Veterans That Are Still Useful In Deeper Keeper Leagues
Derek Jeter, New York AL (36 yrs old, .270 BA, 10 HR, 111 R, 67 RBI, 18 SB, .320 wOBA)
Alexei Ramirez, Chicago AL (29 yrs old, .282 BA, 18 HR, 83 R, 70 RBI, 13 SB, .322 wOBA)
Rafael Furcal, Los Angeles NL (33 yrs old, .300 BA, 8 HR, 66 R, 43 RBI, 22 SB, .366 wOBA)

In terms of present value, most of these guys outrank Andrus, most likely. But they’re all older than you might think, and none is currently so amazing that they need to be kept over the Ranger shortstop. Maybe Jeter has another good year left in him, maybe Furcal can stay healthy for a year. Maybe Ramirez has another good power year before his poor efficiency on the basepaths (64.5% success) costs him his stolen bases. But each of these possibilities is much less likely than improvement from the 22-year-old Andrus.
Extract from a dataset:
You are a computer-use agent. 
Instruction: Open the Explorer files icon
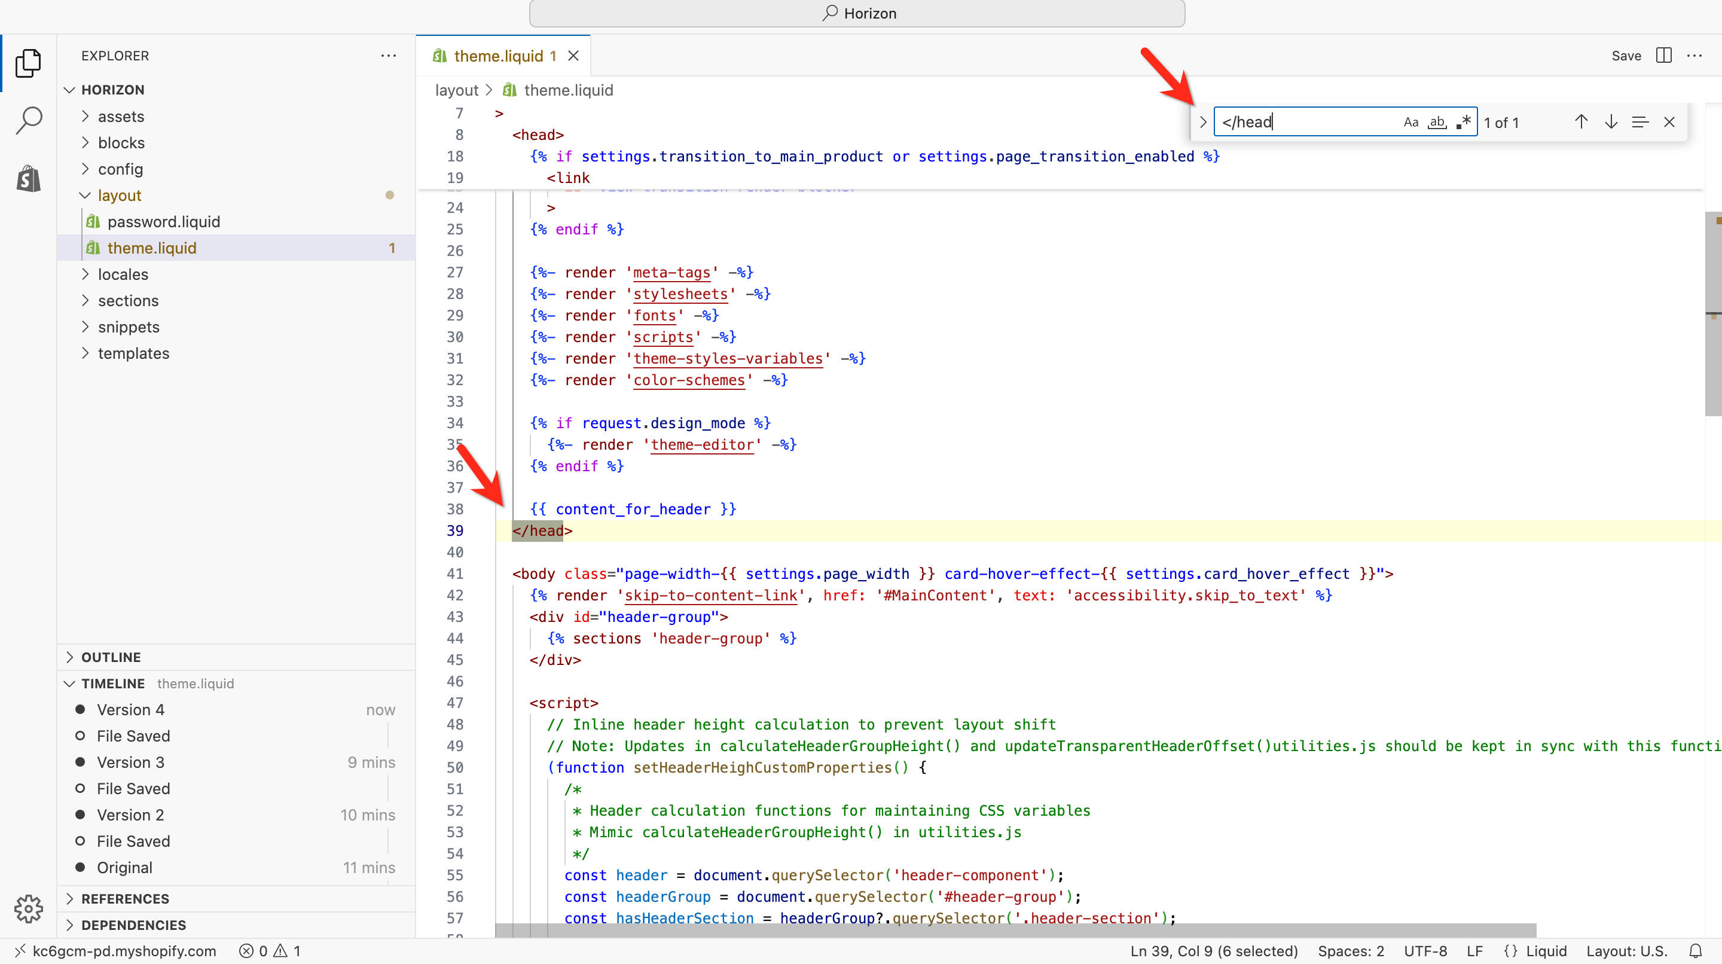(29, 63)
Admittedly, it’s a fault line, and some may come down on the other side, but the long-term view, valid in more established keeper leagues, says Andrus and Castro are in a different tier.

Will They Get Better?
Stephen Drew, Arizona (28 yrs old, .278 BA, 15 HR, 83 R, 61 RBI, 10 SB, .354 wOBA)
Ian Desmond, Washington (25 yrs old, .269 BA, 10 HR, 59 R, 65 RBI, 17 SB, .308 wOBA)
Asdrubal Cabrera, Cleveland (25 yrs old, .276, 3 HR, 39 R, 29 RB, 6 SB, .301 wOBA)
Cliff Pennington, Oakland (26 yrs old, .250 BA, 6 HR, 64 R, 46 RBI, 29 SB, .315 wOBA)
Alcides Escobar, Milwaukee (24 yrs old, .235 BA, 4 HR, 57 R, 41 RBI, 10 SB, .270 wOBA)

Each of these shortstops probably deserves a more in-depth look over the offseason, but suffice it to say that they’ve each shown glimpses of possible mixed-league value while also displaying real flaws that make them deep-league dynasty league keepers if anything. Drew and Desmond are borderline keepers if your league keeps enough players, but we now have 2700+ plate appearances for Drew and 2010 was his best year, so we probably know who he is – and Desmond’s line last year was way too similar to his minor league line (mediocre as it was) to hope for much more either. Desmond is also a poor defender, which may factor in sooner or later. These are all flawed players – but they are young for the most part.